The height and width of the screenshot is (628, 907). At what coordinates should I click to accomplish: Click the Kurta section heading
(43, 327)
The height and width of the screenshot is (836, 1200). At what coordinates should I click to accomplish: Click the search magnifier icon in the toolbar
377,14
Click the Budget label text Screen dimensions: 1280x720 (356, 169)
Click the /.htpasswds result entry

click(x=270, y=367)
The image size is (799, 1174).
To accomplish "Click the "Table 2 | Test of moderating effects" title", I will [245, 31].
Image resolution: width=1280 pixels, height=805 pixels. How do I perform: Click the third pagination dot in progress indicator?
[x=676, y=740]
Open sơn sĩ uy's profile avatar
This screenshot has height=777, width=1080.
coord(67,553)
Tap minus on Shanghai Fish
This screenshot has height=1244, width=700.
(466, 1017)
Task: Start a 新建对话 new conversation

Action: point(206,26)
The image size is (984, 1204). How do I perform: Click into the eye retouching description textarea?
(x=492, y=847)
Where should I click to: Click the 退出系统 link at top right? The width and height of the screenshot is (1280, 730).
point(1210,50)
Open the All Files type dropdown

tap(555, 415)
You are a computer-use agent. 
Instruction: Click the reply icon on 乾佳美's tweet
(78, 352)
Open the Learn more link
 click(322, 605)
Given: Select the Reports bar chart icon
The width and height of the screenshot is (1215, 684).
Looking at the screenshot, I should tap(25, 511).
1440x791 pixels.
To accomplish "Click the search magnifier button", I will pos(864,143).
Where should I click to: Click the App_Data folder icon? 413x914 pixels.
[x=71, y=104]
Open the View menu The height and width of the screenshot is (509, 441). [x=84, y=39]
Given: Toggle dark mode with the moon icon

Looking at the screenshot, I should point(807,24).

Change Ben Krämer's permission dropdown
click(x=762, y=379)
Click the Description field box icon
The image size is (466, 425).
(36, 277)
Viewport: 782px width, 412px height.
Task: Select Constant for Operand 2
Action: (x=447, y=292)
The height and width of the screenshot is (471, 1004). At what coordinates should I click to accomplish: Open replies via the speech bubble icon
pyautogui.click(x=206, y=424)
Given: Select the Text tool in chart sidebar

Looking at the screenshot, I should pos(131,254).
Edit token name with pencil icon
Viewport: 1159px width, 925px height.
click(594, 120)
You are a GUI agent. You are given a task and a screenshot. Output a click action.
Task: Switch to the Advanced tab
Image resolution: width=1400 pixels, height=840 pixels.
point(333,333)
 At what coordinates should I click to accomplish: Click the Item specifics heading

-------

**Exercise requirements**
Each line of the data should be reproduced exactly as it appears.

**Response**
The height and width of the screenshot is (628, 907). At what coordinates should I click to accomplish: Click the Kurta section heading
(43, 327)
The height and width of the screenshot is (836, 1200). At what coordinates should I click to accomplish: Click the search magnifier icon in the toolbar
377,14
Click the Budget label text Screen dimensions: 1280x720 (356, 169)
Click the /.htpasswds result entry

click(x=270, y=367)
The image size is (799, 1174).
To accomplish "Click the "Table 2 | Test of moderating effects" title", I will [245, 31].
Image resolution: width=1280 pixels, height=805 pixels. How do I perform: Click the third pagination dot in progress indicator?
[x=676, y=740]
Open sơn sĩ uy's profile avatar
This screenshot has height=777, width=1080.
coord(67,553)
Tap minus on Shanghai Fish
This screenshot has height=1244, width=700.
(466, 1017)
Task: Start a 新建对话 new conversation

Action: point(206,26)
The image size is (984, 1204). How do I perform: Click into the eye retouching description textarea?
(x=492, y=847)
Where should I click to: Click the 退出系统 link at top right? The width and height of the screenshot is (1280, 730).
point(1210,50)
Open the All Files type dropdown

tap(555, 415)
You are a computer-use agent. 
Instruction: Click the reply icon on 乾佳美's tweet
(78, 352)
Open the Learn more link
 click(322, 605)
Given: Select the Reports bar chart icon
The width and height of the screenshot is (1215, 684).
Looking at the screenshot, I should tap(25, 511).
1440x791 pixels.
To accomplish "Click the search magnifier button", I will pos(864,143).
Where should I click to: Click the App_Data folder icon? 413x914 pixels.
[x=71, y=104]
Open the View menu The height and width of the screenshot is (509, 441). [x=84, y=39]
Given: Toggle dark mode with the moon icon

Looking at the screenshot, I should point(807,24).

Change Ben Krämer's permission dropdown
click(x=762, y=379)
Click the Description field box icon
The image size is (466, 425).
(36, 277)
Viewport: 782px width, 412px height.
Task: Select Constant for Operand 2
Action: (x=447, y=292)
The height and width of the screenshot is (471, 1004). At what coordinates should I click to accomplish: Open replies via the speech bubble icon
pyautogui.click(x=206, y=424)
Given: Select the Text tool in chart sidebar

Looking at the screenshot, I should pos(131,254).
Edit token name with pencil icon
Viewport: 1159px width, 925px height.
click(594, 120)
You are a GUI agent. You are given a task and a screenshot. Output a click action.
Task: Switch to the Advanced tab
Image resolution: width=1400 pixels, height=840 pixels.
point(333,333)
 At what coordinates should I click to accomplish: Click the Item specifics heading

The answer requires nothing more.